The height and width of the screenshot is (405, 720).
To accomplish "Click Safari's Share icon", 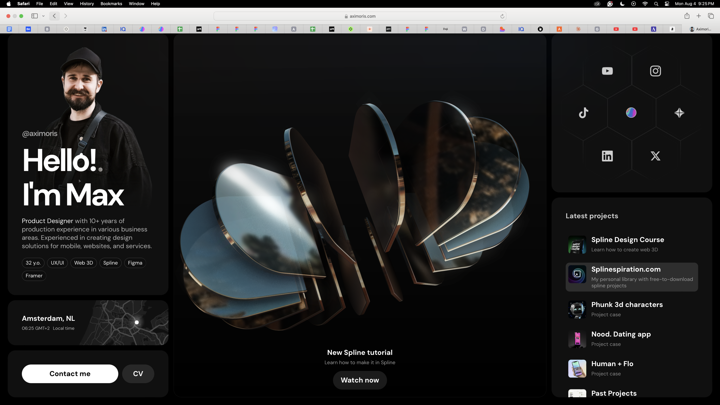I will click(687, 16).
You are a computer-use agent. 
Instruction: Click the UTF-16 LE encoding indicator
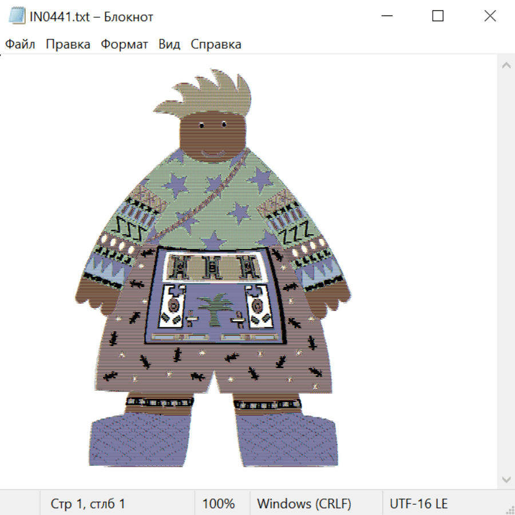click(419, 504)
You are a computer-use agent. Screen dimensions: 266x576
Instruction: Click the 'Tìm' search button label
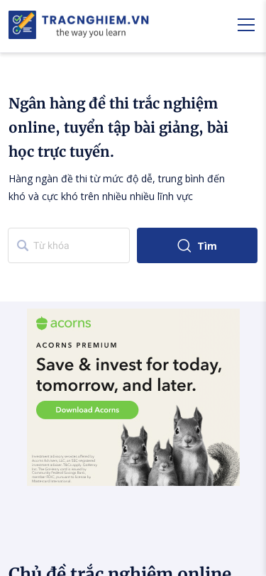click(207, 245)
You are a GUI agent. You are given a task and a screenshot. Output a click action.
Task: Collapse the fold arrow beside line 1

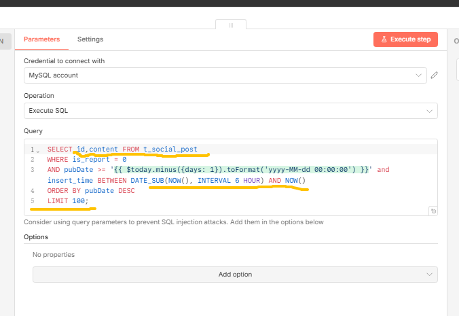[x=37, y=150]
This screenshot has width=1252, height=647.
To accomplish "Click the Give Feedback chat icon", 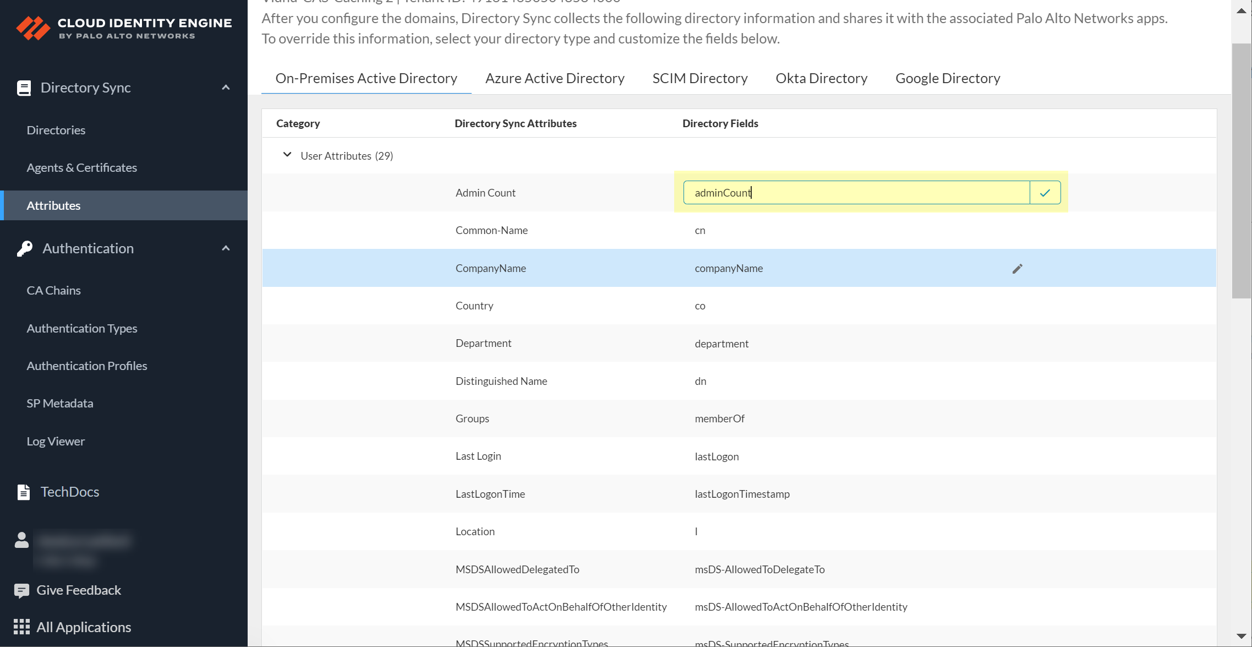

+ + + + + + +

## WHAT YOU WILL DO
Render the stretch of the records above, from the line containing "You are a computer-use agent. Screen" through the end of the records, as a numbered list with blank lines omitted. Leave out the pictures.

## TASK ANSWER
1. You are a computer-use agent. Screen dimensions: 266x576
2. Instruction: Click the 'Tìm' search button label
3. click(207, 245)
4. You are a GUI agent. You are given a task and a screenshot. Output a click action.
5. Task: Collapse the fold arrow beside line 1
6. [x=37, y=150]
7. This screenshot has width=1252, height=647.
8. To accomplish "Click the Give Feedback chat icon", 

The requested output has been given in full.